* **Activity**
Your output should be the lines from the start of the data through the line containing "Toggle Facebook Ads", exactly and nothing more.
··· Dataset records
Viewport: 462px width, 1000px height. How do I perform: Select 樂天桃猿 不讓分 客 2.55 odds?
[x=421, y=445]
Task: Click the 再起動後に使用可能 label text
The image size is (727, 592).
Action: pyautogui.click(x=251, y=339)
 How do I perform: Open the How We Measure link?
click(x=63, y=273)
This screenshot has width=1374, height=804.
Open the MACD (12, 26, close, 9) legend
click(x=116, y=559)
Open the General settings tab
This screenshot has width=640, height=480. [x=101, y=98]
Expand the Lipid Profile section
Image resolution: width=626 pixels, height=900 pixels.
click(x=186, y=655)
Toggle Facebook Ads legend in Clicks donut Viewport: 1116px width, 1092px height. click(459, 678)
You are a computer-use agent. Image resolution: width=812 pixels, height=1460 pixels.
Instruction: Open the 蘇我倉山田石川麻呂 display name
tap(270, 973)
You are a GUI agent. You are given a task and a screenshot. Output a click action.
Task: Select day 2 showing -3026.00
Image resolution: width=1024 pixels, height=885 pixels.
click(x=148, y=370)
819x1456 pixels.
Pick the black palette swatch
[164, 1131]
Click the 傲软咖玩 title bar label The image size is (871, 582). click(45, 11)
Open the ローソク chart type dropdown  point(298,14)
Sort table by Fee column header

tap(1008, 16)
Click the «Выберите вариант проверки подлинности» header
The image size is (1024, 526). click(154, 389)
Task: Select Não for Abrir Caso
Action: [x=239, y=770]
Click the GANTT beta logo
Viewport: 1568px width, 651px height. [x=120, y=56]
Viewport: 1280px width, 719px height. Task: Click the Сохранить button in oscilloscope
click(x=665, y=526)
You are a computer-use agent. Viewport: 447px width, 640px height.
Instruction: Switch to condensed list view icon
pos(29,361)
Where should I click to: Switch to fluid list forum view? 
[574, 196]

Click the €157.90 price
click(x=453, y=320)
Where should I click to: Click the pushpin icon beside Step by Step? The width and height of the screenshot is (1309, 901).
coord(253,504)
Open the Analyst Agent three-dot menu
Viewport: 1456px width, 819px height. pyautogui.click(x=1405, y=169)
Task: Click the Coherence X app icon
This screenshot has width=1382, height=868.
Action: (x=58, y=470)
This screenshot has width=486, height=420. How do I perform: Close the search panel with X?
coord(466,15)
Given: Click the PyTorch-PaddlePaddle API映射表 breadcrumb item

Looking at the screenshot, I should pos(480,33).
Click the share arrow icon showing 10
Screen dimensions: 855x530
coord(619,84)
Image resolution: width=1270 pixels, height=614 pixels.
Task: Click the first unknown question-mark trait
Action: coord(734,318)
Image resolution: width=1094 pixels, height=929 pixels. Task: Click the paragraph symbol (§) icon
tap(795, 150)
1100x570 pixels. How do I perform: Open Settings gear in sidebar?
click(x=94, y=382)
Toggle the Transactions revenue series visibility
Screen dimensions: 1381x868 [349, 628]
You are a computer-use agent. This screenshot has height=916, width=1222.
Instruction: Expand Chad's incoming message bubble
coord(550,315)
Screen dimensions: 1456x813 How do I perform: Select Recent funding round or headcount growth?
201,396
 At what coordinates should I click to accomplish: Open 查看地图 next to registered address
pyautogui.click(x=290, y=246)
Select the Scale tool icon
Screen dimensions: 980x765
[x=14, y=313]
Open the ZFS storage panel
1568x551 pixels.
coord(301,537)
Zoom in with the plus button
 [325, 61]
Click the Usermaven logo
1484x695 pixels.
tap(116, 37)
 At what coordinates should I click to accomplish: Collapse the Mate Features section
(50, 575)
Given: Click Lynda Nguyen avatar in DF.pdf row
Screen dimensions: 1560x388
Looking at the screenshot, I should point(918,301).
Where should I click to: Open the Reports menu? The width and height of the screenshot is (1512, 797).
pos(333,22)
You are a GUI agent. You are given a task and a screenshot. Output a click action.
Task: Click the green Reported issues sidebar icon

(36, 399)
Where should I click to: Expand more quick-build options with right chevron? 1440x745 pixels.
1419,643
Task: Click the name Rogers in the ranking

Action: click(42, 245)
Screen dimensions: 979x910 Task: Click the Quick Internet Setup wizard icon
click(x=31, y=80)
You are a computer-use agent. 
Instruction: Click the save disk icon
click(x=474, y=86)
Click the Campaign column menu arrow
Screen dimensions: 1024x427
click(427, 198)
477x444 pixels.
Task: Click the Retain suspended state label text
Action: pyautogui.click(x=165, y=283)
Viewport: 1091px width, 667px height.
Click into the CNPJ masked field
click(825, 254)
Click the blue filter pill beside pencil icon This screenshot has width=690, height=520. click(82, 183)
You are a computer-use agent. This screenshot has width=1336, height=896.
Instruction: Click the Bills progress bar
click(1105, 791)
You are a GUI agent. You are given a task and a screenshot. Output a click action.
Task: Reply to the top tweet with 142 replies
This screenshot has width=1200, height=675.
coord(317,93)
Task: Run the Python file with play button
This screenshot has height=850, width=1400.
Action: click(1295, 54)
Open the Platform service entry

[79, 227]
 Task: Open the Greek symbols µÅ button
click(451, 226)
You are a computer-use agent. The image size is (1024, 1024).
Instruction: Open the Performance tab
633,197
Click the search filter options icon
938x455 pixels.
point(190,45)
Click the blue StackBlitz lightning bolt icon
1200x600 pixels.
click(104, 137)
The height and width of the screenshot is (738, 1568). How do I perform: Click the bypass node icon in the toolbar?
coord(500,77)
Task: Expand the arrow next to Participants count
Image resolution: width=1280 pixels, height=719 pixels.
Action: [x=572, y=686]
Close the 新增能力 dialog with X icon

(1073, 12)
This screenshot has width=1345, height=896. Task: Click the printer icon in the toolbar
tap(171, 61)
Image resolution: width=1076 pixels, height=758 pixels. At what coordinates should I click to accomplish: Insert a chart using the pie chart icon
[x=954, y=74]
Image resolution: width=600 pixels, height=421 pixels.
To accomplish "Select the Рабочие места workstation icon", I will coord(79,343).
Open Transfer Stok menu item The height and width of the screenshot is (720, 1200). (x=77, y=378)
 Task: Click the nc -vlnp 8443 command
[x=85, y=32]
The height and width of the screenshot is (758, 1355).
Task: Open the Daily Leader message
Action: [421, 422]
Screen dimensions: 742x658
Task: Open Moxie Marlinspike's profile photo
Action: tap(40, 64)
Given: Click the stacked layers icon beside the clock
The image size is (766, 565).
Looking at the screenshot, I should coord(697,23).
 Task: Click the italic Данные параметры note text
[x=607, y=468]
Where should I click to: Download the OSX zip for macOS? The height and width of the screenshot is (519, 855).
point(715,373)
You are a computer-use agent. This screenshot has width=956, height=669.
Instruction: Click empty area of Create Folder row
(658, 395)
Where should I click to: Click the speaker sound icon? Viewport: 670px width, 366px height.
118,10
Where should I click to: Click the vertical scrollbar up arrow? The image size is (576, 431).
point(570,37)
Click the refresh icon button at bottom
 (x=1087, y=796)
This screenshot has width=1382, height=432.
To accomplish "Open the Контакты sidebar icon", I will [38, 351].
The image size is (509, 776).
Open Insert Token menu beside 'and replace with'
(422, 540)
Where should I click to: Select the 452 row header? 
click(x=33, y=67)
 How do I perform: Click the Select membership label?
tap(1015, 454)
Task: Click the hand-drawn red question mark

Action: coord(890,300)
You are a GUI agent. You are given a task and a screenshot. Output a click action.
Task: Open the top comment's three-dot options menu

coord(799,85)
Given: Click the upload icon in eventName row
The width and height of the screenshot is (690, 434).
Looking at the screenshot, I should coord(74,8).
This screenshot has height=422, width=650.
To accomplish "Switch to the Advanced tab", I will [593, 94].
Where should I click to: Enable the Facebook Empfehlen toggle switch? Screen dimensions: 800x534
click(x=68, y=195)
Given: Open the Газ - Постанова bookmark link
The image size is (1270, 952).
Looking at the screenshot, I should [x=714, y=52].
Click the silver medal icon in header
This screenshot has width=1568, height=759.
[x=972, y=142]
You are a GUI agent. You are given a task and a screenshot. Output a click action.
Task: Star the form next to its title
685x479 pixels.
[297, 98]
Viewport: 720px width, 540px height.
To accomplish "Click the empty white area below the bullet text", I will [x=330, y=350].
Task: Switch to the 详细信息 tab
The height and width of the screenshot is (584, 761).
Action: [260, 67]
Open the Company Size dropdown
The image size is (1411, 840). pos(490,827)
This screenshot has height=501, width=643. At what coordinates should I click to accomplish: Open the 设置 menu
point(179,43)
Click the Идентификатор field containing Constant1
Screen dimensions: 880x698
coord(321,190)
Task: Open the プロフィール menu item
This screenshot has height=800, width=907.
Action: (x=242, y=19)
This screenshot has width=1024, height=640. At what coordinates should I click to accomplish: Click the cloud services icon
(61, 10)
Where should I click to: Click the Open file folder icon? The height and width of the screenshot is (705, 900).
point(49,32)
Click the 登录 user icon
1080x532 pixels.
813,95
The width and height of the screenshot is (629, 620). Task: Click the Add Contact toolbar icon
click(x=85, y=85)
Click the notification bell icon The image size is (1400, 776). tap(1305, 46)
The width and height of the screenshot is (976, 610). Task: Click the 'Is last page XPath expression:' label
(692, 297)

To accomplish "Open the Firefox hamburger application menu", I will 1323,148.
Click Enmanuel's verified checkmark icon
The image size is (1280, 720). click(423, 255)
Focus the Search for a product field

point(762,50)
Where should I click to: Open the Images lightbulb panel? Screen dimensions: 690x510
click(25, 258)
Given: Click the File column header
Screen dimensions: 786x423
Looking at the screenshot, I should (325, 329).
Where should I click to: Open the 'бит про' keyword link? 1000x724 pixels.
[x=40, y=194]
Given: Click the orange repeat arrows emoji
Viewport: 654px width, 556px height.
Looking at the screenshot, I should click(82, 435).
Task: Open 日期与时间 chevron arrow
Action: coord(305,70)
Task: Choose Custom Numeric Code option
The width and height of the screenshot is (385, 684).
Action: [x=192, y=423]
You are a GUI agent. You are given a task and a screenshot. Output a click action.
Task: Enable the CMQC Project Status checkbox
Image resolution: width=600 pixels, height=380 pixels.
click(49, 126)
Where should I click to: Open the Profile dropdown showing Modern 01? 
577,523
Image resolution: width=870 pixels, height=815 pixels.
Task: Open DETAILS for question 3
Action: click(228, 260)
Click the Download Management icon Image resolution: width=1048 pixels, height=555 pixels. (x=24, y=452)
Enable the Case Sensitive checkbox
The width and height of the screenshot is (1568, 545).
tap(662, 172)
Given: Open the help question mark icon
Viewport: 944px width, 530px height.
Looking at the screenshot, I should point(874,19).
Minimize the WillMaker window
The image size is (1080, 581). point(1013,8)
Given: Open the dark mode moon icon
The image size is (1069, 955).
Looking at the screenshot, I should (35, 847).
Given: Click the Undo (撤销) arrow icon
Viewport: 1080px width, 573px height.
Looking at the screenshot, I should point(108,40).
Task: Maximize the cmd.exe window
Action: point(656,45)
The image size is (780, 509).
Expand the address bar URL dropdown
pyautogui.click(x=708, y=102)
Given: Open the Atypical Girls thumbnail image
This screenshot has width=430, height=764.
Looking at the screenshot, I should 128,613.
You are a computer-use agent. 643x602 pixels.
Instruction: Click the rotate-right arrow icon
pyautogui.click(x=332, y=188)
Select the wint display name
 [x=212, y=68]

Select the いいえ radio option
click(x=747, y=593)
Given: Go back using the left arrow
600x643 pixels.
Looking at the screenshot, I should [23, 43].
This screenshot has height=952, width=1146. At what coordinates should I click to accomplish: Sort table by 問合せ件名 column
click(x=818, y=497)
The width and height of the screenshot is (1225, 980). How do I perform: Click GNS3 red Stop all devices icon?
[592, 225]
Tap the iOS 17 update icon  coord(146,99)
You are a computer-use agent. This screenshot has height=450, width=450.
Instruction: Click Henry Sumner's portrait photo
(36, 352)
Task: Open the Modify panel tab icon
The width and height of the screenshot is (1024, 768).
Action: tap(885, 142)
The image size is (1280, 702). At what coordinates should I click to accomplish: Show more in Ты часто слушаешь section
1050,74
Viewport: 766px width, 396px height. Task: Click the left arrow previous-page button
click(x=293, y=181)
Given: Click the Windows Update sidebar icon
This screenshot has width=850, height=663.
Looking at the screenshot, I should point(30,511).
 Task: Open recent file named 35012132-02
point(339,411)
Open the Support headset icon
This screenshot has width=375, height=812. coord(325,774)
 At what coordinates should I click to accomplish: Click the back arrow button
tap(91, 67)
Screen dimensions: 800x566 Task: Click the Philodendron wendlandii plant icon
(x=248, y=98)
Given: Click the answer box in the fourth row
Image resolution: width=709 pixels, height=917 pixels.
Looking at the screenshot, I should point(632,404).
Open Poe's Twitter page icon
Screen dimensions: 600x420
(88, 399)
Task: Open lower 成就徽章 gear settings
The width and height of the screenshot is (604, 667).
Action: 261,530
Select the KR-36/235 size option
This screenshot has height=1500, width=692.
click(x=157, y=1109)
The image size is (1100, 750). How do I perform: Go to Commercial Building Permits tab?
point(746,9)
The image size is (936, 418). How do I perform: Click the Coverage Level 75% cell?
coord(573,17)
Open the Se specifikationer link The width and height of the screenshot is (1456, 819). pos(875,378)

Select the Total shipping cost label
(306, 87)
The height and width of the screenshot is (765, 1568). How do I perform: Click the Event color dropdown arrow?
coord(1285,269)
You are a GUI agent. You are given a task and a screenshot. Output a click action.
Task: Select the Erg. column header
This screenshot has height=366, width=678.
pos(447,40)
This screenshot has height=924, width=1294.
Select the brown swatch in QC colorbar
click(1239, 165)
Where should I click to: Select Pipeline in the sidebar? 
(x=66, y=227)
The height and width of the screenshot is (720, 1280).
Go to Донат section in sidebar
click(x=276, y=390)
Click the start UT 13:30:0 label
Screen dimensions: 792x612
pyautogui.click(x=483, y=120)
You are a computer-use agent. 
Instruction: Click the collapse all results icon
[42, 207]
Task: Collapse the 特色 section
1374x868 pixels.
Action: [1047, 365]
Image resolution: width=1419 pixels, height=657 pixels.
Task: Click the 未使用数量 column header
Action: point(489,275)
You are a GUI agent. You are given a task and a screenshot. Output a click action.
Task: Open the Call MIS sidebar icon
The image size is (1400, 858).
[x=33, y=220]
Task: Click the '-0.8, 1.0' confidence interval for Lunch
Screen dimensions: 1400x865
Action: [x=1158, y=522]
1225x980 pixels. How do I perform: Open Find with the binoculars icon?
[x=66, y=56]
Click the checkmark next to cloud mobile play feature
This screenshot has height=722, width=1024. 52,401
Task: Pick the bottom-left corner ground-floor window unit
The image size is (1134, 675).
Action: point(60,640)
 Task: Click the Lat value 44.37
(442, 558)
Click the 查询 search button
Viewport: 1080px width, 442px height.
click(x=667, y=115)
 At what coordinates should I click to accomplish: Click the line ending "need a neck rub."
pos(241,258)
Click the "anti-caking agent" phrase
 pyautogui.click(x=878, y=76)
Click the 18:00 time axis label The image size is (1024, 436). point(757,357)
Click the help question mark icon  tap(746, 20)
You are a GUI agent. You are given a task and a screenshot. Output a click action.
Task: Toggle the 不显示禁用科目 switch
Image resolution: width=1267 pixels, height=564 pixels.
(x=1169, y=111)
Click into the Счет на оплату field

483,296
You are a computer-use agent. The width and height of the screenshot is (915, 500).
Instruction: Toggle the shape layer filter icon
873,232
······
* **Output**
Viewport: 462px width, 1000px height. How do I perform: Select 樂天桃猿 不讓分 客 2.55 odds?
[x=421, y=445]
Task: Click the 再起動後に使用可能 label text
The image size is (727, 592).
Action: pyautogui.click(x=251, y=339)
 How do I perform: Open the How We Measure link?
click(x=63, y=273)
This screenshot has width=1374, height=804.
Open the MACD (12, 26, close, 9) legend
click(x=116, y=559)
Open the General settings tab
This screenshot has width=640, height=480. [x=101, y=98]
Expand the Lipid Profile section
Image resolution: width=626 pixels, height=900 pixels.
click(x=186, y=655)
Toggle Facebook Ads legend in Clicks donut Viewport: 1116px width, 1092px height. click(459, 678)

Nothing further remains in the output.